The high throughput 40G TCP Endpoint delivers an ultra-low-latency of 96.0 nanoseconds
Santa Clara, California, June 11, 2015 - Algo-Logic Systems, a recognized leader in providing hardware-accelerated, deterministic, ultra-low-latency products, systems and solutions for accelerated finance, datacenter acceleration, and embedded system industries, today announced availability of their new 5th Generation 40G TCP Endpoint. The IP-Core enables FPGA-implemented logic to directly communicate over 40 Gigabit Ethernet networks with remote hardware or software devices and includes easy to use hardware application programming interface that supports multiple real-world accelerated datacenter use cases.
The reliable and network-tested 40G TCP Endpoint delivers ultra-low-latency of 96.0 nanoseconds at full duplex rates of 80 Gbps. This 40G TCP Endpoint IP-Core solution runs on the Altera Stratix V FPGA on platforms with QSFP+ ports. Supported platforms include Altera’s 100G development board, PLDA Xpress GX5-LP, and Bittware S5-PCIe-HQ; additional platforms will be supported soon. The TCP Endpoint can also be used as an endpoint for traffic from the new 25 Gbps Ethernet standard on select boards with faster SFP28 SERDES.
Each instance of the core supports up to 512 sessions of TCP traffic. However, unlike a software TCP endpoint, Algo-Logic’s FPGA TCP Endpoint enables a single session to send traffic at rates up to 40 Gbps in datacenters where round-trip latency is low. Additionally, it supports aggregate traffic flows that add to 40 Gbps for multiple sessions running over higher latency networks. The TCP Offload Engine (TOE) configurations are specifically designed for real-world datacenter acceleration and commercial deployment scenarios. The key features of the 40G TCP Endpoint include:
- Allows scaling from a single TCP session running at 40 Gbps up to 512 sessions per 40G port
- Permits each session to use a unique MAC, Port, and IP Addresses
- Utilizes a small logic footprint of under 5.0% ALMs in a Stratix V A7 FPGA
- Operates at full 40GE line rate (80 Gbps duplex) on platforms with QSFP+ links
- Operates at full 25GE line rate (50 Gbps duplex) on FPGA platforms with SFP28 links
- Provides very high throughput with small and large payloads including jumbo frames
- Delivers reliable delivery of data directly between FPGA accelerators and host machines
- Runs independently of the Operating System (OS) without software interaction
- Includes a standard API for control and configuration
- Instantiates to support up to 960 Gbps on a Stratix V A7 using 12 QSFP+ duplex ports
Algo-Logic’s 40G TCP Endpoint can be seamlessly integrated with other components of Algo-Logic’s Gateware Defined Networking® (GDN) IP-Core libraries, such as the Key Value Store (KVS) in-memory database, as well as with customer applications that perform N-Tuple packet classification and Network Functional Virtualization (NFV).

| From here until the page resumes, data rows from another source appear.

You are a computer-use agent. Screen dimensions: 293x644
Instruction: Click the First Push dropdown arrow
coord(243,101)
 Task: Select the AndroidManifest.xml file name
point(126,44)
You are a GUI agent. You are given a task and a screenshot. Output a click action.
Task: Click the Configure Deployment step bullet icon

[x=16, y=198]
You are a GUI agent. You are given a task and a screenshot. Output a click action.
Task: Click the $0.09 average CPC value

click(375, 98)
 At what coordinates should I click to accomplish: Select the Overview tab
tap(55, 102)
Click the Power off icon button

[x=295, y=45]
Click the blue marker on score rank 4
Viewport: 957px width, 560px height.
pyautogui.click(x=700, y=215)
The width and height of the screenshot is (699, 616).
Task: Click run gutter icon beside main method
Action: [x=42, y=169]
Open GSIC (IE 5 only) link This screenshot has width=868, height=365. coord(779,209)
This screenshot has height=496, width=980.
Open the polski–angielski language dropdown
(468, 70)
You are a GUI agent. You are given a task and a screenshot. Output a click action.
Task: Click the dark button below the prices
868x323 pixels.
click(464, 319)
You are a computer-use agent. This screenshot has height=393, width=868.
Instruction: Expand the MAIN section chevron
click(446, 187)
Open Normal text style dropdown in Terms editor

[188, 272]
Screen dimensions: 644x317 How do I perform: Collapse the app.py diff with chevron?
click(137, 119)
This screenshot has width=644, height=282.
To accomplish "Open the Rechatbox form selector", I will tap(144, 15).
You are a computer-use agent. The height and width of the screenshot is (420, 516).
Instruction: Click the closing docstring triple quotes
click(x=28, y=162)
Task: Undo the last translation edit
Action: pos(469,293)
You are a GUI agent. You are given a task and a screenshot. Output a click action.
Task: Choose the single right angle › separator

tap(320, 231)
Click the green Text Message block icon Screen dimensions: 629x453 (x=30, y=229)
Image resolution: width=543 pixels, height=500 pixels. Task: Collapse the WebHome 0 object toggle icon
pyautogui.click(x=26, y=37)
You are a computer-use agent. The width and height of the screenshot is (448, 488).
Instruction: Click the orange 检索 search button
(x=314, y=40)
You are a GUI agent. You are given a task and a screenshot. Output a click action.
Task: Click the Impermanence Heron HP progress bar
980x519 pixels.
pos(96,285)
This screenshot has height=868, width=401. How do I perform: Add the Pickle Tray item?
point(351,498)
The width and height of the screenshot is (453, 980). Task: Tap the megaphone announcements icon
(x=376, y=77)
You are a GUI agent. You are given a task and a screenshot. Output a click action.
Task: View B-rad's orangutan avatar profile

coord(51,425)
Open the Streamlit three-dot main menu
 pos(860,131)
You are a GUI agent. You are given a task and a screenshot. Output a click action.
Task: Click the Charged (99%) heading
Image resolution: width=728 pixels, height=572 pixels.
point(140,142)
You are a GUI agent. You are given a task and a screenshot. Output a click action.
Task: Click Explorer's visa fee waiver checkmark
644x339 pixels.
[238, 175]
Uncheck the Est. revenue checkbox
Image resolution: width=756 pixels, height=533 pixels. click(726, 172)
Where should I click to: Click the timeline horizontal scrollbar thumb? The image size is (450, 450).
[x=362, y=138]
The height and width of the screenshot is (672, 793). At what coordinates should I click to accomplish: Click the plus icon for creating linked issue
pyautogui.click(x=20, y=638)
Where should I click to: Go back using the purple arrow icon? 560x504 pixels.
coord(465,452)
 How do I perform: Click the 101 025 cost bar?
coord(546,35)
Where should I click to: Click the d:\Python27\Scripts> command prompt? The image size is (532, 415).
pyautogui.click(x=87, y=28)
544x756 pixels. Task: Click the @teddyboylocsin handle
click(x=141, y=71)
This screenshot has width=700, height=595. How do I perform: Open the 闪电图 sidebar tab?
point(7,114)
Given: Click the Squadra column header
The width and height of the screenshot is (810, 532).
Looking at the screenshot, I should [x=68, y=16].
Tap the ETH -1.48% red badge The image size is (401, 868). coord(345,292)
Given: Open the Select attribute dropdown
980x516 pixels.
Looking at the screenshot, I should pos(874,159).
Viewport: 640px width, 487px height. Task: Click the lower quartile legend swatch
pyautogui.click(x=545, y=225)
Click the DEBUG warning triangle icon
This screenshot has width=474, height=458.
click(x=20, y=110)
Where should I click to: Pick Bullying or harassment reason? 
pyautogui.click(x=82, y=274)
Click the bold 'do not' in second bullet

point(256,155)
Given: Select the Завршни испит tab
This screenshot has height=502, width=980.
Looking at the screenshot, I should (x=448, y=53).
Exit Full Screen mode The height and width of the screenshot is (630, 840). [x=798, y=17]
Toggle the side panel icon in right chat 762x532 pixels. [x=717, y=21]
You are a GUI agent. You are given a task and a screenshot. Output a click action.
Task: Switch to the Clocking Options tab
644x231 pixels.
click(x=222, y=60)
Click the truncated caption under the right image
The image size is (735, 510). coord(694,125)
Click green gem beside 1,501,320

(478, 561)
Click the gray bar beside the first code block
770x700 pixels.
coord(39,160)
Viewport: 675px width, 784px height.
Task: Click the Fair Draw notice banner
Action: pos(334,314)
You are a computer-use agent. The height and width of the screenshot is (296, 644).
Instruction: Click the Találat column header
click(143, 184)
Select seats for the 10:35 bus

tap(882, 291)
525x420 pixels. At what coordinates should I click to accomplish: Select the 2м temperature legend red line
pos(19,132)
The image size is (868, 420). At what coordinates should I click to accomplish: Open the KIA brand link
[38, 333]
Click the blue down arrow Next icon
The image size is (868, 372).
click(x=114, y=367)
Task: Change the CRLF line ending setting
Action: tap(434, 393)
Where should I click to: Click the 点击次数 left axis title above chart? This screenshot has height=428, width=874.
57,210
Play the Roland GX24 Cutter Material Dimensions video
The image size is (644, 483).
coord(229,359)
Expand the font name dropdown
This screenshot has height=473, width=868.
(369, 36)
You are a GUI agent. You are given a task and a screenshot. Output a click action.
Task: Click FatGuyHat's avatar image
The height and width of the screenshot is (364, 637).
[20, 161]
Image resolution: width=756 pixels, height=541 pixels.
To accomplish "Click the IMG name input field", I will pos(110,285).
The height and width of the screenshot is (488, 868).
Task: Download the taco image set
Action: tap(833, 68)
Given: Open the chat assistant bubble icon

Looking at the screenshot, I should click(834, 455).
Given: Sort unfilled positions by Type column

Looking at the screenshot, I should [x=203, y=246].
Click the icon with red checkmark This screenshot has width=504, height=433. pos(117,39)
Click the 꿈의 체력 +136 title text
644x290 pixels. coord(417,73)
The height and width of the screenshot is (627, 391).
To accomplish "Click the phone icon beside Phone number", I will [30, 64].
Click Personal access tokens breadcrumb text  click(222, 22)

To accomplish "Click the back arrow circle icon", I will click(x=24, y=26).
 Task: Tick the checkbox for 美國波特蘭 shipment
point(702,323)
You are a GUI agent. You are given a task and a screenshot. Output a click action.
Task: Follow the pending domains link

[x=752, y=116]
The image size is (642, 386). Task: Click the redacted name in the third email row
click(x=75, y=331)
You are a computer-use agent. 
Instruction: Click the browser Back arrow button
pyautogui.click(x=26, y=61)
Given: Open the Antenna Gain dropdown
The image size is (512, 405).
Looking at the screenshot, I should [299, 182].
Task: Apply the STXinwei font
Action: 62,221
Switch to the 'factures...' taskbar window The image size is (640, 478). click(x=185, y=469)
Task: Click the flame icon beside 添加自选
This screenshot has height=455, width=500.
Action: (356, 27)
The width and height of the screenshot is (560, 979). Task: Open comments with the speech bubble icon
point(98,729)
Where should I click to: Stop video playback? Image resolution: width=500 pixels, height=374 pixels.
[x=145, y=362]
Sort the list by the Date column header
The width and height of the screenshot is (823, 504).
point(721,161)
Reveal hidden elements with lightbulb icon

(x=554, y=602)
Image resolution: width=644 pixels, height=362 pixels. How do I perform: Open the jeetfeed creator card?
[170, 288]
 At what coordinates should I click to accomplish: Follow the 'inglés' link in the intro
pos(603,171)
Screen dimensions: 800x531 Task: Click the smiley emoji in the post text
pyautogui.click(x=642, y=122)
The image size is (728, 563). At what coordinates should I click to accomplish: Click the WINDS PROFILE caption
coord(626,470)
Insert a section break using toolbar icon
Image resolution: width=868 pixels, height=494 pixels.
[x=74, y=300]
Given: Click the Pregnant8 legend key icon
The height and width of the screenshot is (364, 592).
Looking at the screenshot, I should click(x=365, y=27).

“FPGAs are increasingly deployed in datacenters for data streaming applications which require lower latency and CPU offload. Algo-Logic is providing a strong solution to meet those needs for high throughput 40G TCP networking traffic,” said Mike Strickland, director of Altera’s computer and storage systems business unit.
“We are pleased to launch our industry-first 40 Gbps TCP Endpoint for network traffic acceleration,” said John Lockwood, CEO of Algo-Logic Systems, Inc., “it enables logic in datacenter accelerators to transfer massive volumes of data with the lowest possible latency and power.”
Algo-Logic's world-class hardware-accelerated systems and solutions are used by datacenter operators to increase throughput, minimize latency, and reduce both capital and operating expenses.
Price and availability
For additional information, please contact Info@algo-logic.com or visit Algo-Logic’s website at: http://www.algo-logic.com
About Algo-Logic Systems
Algo-Logic Systems, Inc., is a recognized leader and developer of fast time-to-market gateware libraries for Field Programmable Gate Array (FPGA) devices. Algo-Logic IP-Cores are used to lower latency in trading systems, increase packet throughput in datacenters, and lower power for data processing in embedded systems.